Preston Anthony Chin (born July 21, 1991), better known by his stage name Robotaki, is a Canadian DJ and producer, based in Montreal, Quebec.

== Early life ==
Based in Montreal, Chin has a Master's degree in genetics, from McGill University. Born in Toronto, Chin began using the stage name Robotaki, a derivation from the grilled Japanese food robatayaki.

== Career ==
In 2013, he self-released the song "It's Still About You" featuring Chicago-based group Hey Champ and Sean Kirk better known as DJ SK . In 2015, Robotaki remixed Strange Talk's "Painted in Gold". In 2016, he produced an official remix of The Chainsmokers' single "Closer". It was described by Billboard as their "favorite interpretation" with a sophisticated synth update of the song.

Touring as the opener for Madeon's and Porter Robinson's Shelter Live Tour, Robotaki said "One of the most positive and inspiring experiences of my life... I’ve learned so much and met so many new fans... It's been such a blessing to be on the road with these guys." He released his debut single, titled "Ghostboy" featuring Claire Ridgely, on Majestic Casual Records. The song received international acclaim on major streaming platforms and peaked at 5th on the Viral Charts of United States, United Kingdom, and Germany. Later that year, he released "Right Time" as a single.

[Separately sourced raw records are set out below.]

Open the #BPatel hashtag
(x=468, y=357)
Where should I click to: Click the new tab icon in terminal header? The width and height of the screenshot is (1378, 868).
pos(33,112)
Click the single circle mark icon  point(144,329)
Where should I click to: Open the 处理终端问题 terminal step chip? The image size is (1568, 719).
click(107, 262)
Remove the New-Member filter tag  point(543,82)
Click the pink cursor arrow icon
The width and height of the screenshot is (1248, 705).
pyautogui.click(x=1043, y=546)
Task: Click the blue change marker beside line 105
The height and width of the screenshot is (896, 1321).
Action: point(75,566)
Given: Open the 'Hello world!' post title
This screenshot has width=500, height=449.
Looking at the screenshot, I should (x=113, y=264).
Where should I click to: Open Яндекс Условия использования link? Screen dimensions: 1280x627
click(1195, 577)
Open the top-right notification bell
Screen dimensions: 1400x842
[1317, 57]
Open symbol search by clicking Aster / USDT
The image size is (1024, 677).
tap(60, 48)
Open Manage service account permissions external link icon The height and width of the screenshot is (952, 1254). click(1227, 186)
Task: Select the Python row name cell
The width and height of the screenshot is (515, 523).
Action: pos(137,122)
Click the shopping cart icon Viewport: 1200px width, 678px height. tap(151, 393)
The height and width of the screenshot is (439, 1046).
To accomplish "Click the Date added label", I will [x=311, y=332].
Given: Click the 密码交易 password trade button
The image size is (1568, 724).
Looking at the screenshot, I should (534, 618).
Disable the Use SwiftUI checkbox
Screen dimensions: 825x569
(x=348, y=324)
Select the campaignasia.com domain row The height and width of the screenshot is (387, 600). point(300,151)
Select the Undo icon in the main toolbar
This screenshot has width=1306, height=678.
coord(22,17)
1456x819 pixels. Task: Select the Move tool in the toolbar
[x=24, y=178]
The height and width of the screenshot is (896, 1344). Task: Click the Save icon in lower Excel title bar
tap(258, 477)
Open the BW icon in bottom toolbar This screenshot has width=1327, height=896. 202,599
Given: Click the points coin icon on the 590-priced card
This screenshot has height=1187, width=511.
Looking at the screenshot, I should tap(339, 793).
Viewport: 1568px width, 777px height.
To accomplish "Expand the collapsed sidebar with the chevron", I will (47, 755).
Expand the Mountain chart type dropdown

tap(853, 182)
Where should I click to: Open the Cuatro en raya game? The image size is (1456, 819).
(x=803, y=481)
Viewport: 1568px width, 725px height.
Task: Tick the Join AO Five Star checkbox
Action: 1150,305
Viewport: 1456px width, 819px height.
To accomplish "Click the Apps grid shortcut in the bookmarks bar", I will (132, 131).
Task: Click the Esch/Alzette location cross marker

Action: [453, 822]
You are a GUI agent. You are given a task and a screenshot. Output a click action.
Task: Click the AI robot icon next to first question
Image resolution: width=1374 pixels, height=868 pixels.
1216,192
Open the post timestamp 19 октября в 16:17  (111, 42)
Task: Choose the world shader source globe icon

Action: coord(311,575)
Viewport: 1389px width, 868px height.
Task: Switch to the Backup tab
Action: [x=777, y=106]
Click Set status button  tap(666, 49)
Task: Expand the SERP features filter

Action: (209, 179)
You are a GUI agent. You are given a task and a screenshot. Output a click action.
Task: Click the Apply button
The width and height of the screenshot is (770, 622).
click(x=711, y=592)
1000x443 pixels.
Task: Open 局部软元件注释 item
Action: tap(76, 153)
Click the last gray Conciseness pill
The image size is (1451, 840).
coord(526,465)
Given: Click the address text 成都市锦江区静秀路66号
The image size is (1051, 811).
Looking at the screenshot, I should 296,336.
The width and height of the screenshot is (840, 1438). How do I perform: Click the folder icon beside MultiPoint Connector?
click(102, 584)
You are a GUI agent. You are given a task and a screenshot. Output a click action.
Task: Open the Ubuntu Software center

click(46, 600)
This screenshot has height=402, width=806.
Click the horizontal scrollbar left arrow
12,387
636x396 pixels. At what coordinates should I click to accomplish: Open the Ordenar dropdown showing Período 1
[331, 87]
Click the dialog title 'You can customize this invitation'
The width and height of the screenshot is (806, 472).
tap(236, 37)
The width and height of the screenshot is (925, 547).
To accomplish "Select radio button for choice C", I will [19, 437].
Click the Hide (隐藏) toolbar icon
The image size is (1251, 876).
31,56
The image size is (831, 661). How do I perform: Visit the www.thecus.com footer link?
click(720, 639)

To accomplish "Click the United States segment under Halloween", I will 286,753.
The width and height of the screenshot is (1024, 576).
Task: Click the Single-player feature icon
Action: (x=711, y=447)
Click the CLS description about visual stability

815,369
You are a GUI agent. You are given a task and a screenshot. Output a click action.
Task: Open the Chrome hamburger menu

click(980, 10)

A song titled "Automaton", was released by Robotaki, through Monstercat. He released remixes of Porter Robinson and Madeon's "Shelter", Kaskade's "Whatever", Goldroom's "Lying To You" and Mansionair's "Speak Easy". In July 2017, he collaborated with Manila Killa for the single "I Want You". Robotaki's second collaboration with vocalist Claire Ridgely "Monkey Bars", was released via Majestic Casual Recordings. An instrumental remix of Chilly Gonzales' "You Can Dance" was released by Robotaki.

== Discography ==

=== Singles ===

| Title | Year |
| "Ghostboy" | 2016 |
"Right Time"
| "Automaton" | 2017 |
"Drunk"
"Monkey Bars"
"I Want You"
| "Together We're Screwed" | 2018 |
"Limbo"
"Butterscotch"
"Brooklyn '95"
| "All I Can Do" | 2019 |
"Meant To Be"

==Remixes==
- Daft Punk - "Derezzed" (Robotaki Remix)
- Chilly Gonzales - "You Can Dance" (Robotaki Remix)
- Awolnation - "I'm on Fire" (Robotaki Remix)
- Girls' Generation - "Hoot" (Robotaki Remix)
- The Chainsmokers featuring Halsey - "Closer" (Robotaki Remix)
- Kavinsky - "Nightcall" (Robotaki Remix)
- Hayley Kiyoko - "I Wish" (Robotaki Remix)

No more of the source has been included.